Arboretum in Stěbořice, Czech Republic

The Nový Dvůr Arboretum is an arboretum in Stěbořice, Czech Republic. The arboretum is part of the Silesian Museum in Opava, and includes 7,000 different species from five continents, spread over 23 hectares. There are also 200 square metres of greenhouse space, including both tropical and sub-tropical climates, allowing the arboretum to also include trees and plants that require the climates of Africa, Asia, America and Australasia.

==History==
The collection was started by Quido Reidl in 1906 and expanded to 500 different species by 1928. At that time there was a manor house that had been built by Baron Antonín Luft and another older manor house built by Ludvík Klettenhof before 1836.
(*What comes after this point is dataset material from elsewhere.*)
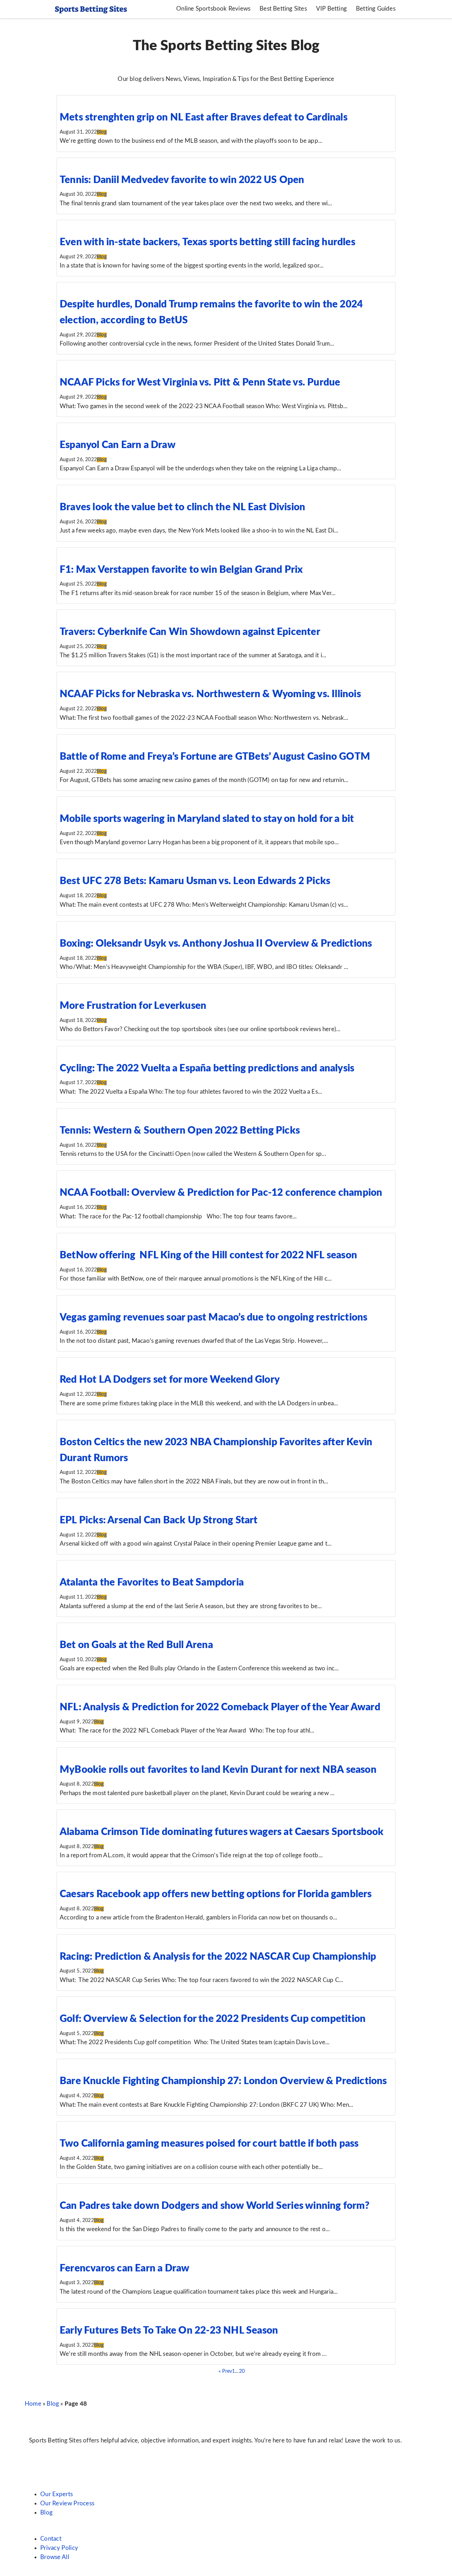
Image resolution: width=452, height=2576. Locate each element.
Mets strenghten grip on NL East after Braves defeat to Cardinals (203, 117)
Reidl moved on to create another arboretum in 1928 but he left this collection in the care of his daughter Elisabeth. She and her husband Walter Schubert looked after the manor houses and the collection until 1945, but they made no additions or improvements during that time. In 1945 the manor houses were confiscated by the Czechoslovak state.

Following the end of the war the arboretum was neglected by a series of different owners until 1958 when the Silesian Museum took control of the site, and restored the original style, consisting of both solitary and mixed groups of trees spread around open areas. This design allows visitors to observe the different textures and shapes as they change during the seasons. The older manor house became part of a farm, and was demolished in the 1960s.